Ainsi, M. Péladeau a raconté que la chaîne sportive TVA Sports avait perdu les droits de diffusion du tournoi de golf Masters sans même avoir l’occasion de négocier. C’est que TSN, propriété de Bell, a exigé dans ses négociations pour les droits anglophones que la diffusion francophone soit faite par RDS.
M. Dion a quant à lui rappelé que les efforts de TVA pour lancer un concurrent au service Super Écran, d’Astral, avaient été tués dans l’œuf quand Astral avait renégocié ses ententes avec les grands studios américains.
Le président du CRTC, Jean-Pierre Blais, a rappelé à Quebecor qu’elle utilisait elle-même son poids pour y aller de pratiques de la sorte à l’occasion. « J’en conviens », a répondu M. Péladeau, avant de rappeler que l’avantage de Bell s’étendrait à la fois aux marchés anglophone et francophone. En point de presse par la suite, M. Péladeau a complètement nié se livrer à de telles pratiques à l’échelle québécoise.

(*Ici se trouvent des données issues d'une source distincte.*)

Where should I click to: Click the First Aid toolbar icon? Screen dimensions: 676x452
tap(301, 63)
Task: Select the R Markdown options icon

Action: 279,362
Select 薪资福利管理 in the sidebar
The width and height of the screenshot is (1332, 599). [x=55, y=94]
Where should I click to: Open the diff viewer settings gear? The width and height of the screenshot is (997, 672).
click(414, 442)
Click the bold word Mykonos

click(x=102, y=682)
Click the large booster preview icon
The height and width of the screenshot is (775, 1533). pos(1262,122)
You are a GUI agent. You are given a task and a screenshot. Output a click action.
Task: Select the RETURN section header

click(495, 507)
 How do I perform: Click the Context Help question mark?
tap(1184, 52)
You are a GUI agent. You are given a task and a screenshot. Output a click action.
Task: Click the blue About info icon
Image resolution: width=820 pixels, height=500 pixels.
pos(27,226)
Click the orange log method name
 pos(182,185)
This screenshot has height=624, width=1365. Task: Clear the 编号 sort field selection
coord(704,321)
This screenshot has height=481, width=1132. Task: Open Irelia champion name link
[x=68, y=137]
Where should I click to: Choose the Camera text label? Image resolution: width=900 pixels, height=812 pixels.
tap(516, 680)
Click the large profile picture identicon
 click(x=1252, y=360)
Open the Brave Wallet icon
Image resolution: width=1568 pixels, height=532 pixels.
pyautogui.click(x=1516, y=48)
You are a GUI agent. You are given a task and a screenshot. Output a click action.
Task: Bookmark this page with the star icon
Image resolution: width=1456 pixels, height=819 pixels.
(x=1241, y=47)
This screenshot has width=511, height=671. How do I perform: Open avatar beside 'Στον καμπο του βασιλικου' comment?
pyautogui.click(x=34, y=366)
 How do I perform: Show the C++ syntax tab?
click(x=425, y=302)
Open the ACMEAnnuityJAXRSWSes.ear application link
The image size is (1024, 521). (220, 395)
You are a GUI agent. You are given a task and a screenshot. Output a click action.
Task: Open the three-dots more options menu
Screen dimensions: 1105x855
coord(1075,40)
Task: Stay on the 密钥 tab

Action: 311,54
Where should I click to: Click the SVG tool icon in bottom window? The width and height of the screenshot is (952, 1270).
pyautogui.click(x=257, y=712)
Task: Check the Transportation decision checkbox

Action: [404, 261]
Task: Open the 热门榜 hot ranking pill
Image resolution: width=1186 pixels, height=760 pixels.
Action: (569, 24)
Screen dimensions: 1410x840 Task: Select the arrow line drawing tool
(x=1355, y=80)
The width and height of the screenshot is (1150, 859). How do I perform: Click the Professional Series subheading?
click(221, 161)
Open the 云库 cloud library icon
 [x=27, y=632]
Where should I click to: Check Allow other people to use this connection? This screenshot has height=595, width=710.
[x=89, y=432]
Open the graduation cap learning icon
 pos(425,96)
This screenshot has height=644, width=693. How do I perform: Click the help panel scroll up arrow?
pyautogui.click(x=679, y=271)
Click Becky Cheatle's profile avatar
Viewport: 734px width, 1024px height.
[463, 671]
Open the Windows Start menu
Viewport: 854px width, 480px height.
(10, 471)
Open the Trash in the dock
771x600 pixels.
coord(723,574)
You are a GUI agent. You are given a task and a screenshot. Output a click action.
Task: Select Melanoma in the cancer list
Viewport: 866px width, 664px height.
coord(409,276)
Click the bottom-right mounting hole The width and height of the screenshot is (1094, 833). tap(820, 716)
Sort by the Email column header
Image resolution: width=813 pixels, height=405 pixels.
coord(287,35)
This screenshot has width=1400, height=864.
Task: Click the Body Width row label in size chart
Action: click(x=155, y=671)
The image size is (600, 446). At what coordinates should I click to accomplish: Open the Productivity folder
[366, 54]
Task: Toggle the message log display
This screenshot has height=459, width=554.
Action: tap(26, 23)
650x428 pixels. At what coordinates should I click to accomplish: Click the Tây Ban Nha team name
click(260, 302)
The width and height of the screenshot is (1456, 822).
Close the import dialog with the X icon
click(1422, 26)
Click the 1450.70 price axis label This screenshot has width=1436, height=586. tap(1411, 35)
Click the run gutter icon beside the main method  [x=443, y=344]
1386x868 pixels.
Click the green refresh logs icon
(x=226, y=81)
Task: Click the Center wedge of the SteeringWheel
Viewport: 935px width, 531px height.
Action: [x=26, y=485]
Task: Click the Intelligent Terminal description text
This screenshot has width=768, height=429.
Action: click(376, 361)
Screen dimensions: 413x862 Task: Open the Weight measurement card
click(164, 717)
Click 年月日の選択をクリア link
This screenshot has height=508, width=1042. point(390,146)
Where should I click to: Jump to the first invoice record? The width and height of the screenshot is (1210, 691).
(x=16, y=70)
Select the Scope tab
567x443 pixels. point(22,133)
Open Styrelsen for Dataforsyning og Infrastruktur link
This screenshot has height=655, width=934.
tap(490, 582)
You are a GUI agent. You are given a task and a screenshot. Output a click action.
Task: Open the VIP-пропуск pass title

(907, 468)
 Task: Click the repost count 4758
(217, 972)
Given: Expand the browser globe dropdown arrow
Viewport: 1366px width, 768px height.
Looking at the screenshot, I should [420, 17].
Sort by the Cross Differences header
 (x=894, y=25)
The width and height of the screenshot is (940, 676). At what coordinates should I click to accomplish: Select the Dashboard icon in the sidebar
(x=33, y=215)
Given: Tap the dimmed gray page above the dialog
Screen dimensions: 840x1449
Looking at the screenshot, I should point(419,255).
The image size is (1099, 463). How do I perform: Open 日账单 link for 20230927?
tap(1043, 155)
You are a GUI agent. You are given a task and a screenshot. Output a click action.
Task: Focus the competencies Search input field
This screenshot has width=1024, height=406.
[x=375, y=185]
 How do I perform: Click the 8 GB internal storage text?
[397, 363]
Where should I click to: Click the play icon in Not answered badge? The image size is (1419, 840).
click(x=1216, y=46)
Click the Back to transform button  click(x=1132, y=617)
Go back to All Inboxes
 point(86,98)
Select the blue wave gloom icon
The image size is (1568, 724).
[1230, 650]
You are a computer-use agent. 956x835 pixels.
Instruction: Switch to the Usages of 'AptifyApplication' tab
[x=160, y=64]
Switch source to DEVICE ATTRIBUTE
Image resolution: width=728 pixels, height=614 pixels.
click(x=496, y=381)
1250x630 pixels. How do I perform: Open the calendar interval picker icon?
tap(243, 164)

« Aucunement. Nous sommes une entreprise responsable qui veut être attentive aux obligations qui accompagnent la détention d’une licence dans le domaine de la radiodiffusion ou des télécommunications. »
Quelques exemples anecdotiques ayant fait surface au cours des dernières années ont démontré que Quebecor utilisait aussi, à l’occasion, sa position dominante pour inciter des annonceurs à choisir certaines de ses propriétés. L’entreprise avait notamment refusé au Fonds de solidarité FTQ le droit d’annoncer à TVA s’il refusait de le faire aussi dans le Journal de Montréal, alors en lock-out.
Marché en danger
Finalement, la position dominante de Bell et Astral pourrait en venir à carrément menacer le marché de la télévision spécialisée, a prévenu M. Dion.
« La viabilité de lancements de nouvelles chaînes va être mise en péril », a-t-il estimé, à cause de la difficulté à négocier la distribution de ces chaînes avec Bell, qui pourrait privilégier ses propres chaînes.
Selon Quebecor, les chaînes spécialisées francophones de Bell et Astral récolteraient, lorsque combinées, 72% des redevances et 80% des revenus publicitaires.
« Dorénavant, toute concurrence subira une pression abusive », a estimé M. Péladeau.